Set sometime in the distant future, Neil Stryker is the World’s Greatest Secret Agent. All appears to be going well for him, until his former mentor, The Mad Scientist, escapes from prison. In order to stop him, Stryker must travel through time and stop his nemesis before he can take over the world.
As you can see above, the plot is fairly basic, boilerplate stuff, which makes it harder to understand why it’s so convoluted and yet basic at the same time. There are several attempts at jokes throughout the film, yet most of them fall flat at the punchline, or at most, elicit a brief chuckle. That’s to say nothing of the rapid changes in genre, where you’ll find yourself in an action sequence before transitioning to a musical number (of which there is only one, begging the question, why put it in there in the first place?) Some of these shifts are rather well done, and would stand up within the realms of another film, but the lack of consistency makes one feel that ideas were thrown at the script and no one could agree on what the original story was.

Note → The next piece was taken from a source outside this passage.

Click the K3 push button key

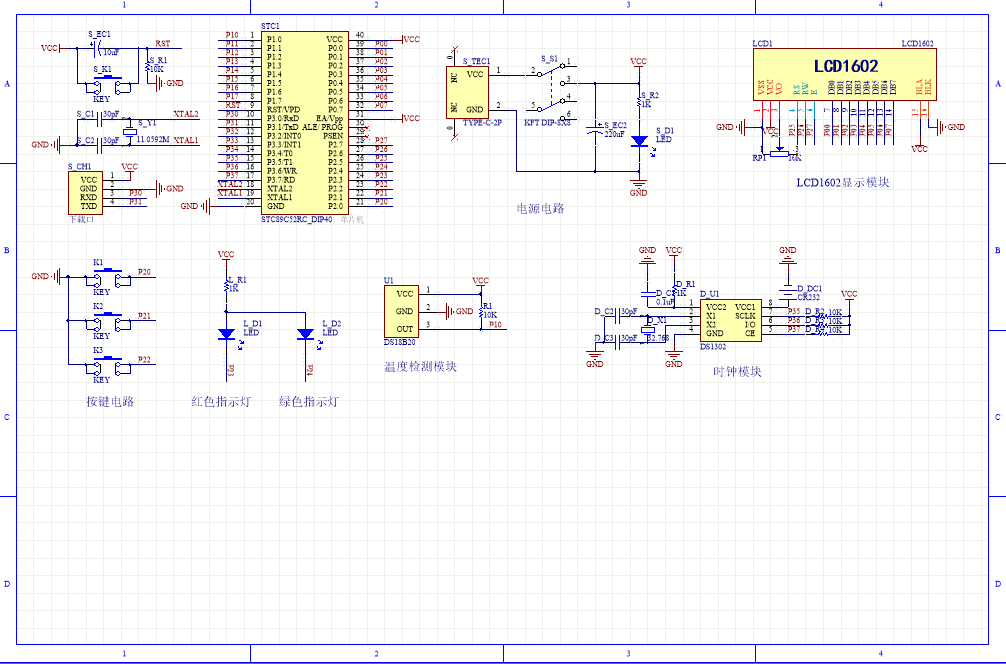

The lack of story continues into the characterisation as well. Most characters have little or no backstory, and are boiled down to stereotypes in order to attract even a hint of emotional attachment from the audience, however, this fails when several of the stereotypes are rather offensive in present day terms. Part of the problem appears to come from a fairly limited talent pool, with several of the cast playing multiple roles. It’s not uncommon, but when the protagonist and antagonist are played by the same actor, you start to wonder whether somehow they could have tried to find some more people to get involved.

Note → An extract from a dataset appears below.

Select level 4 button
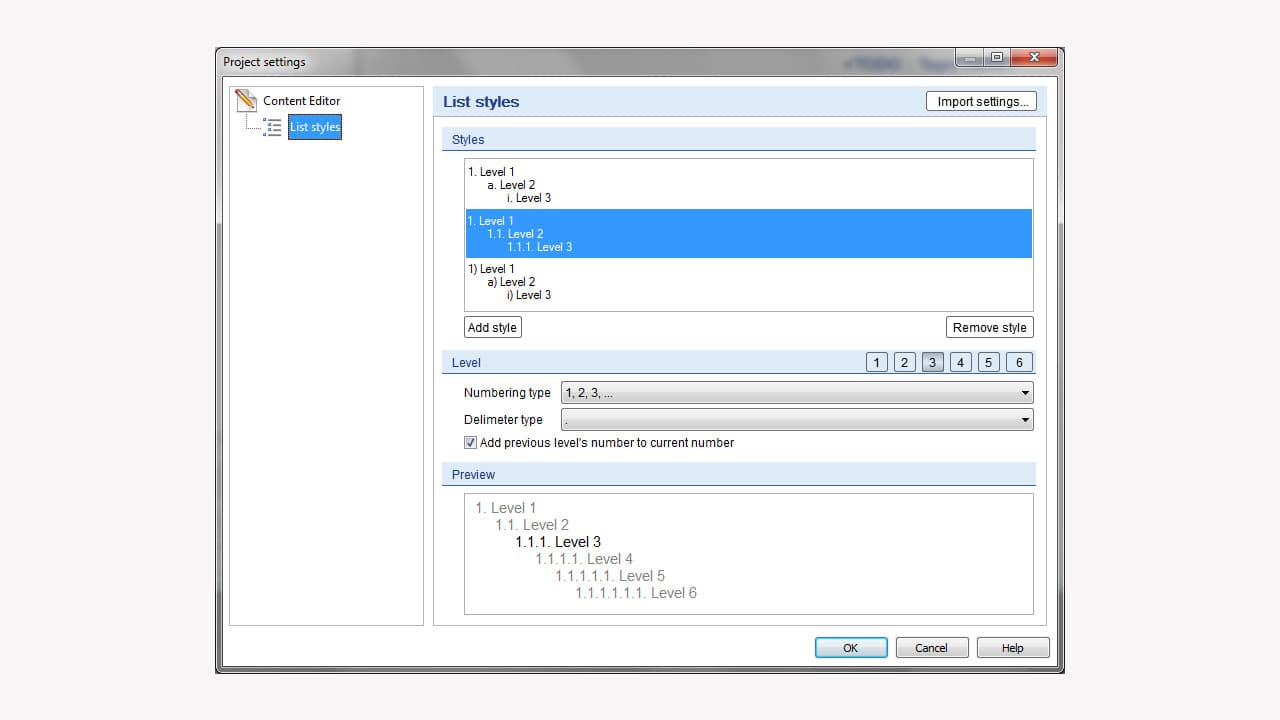 pos(960,363)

There’s even less to be said about the female characters in the movie. That is to say, there are technically none. The majority of women within the film can be broken down into one of three categories (though sometimes, they’ll double up);
- Damsel in Distress
- Sex Appeal
- Background Character with No Real Purpose Except to possibly Die
It’s here that you start to wonder how much of this is an intentional homage to the B-Movies of yore by the writers and how much it was either never addressed or noticed during the script revisions and filming.

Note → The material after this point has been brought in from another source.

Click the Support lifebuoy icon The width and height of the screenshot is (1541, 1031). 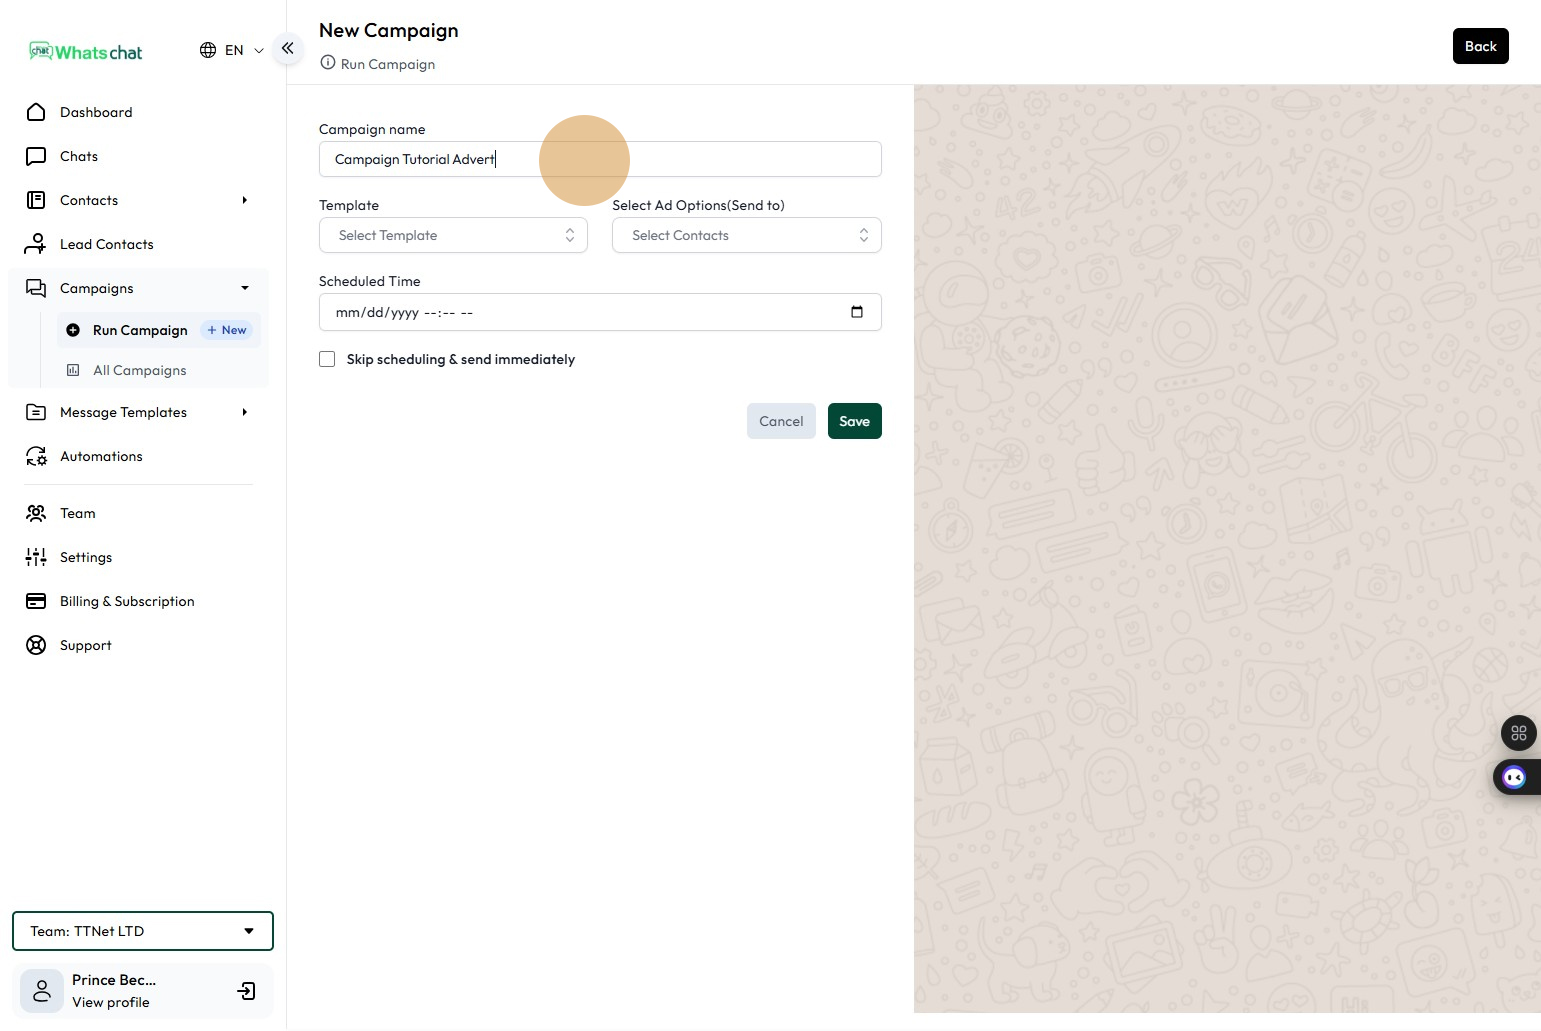point(36,645)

There is no avoiding the fact that this film is cringeworthy. However, there are certain aspects which are very well put together. Despite their cheap appearance, the CGI and green screen looks very impressive, even for a film obviously shot on a shoestring budget. It is a true testament to the processing power of computers compared to CGI’s first appearance in 1973’s Westworld. Another wonderfully created section is what one can only assume is a tribute to Labyrinth, which sees the protagonist and his companions travel through a swamp, only to get waylaid by goblins, all of which could have come straight from Jim Henson’s Creature Workshop. It is the scenes like this which prevent the film from descending into completely unwatchable territory.
When it all comes down to it, Neil Stryker and the Tyrant of Time would be best forgotten about. However, there are inklings of a cult film brewing within the mix, and with a set up for a sequel laid so blatantly at the end, one can hope that the story, characters and world can be salvaged in some way or other.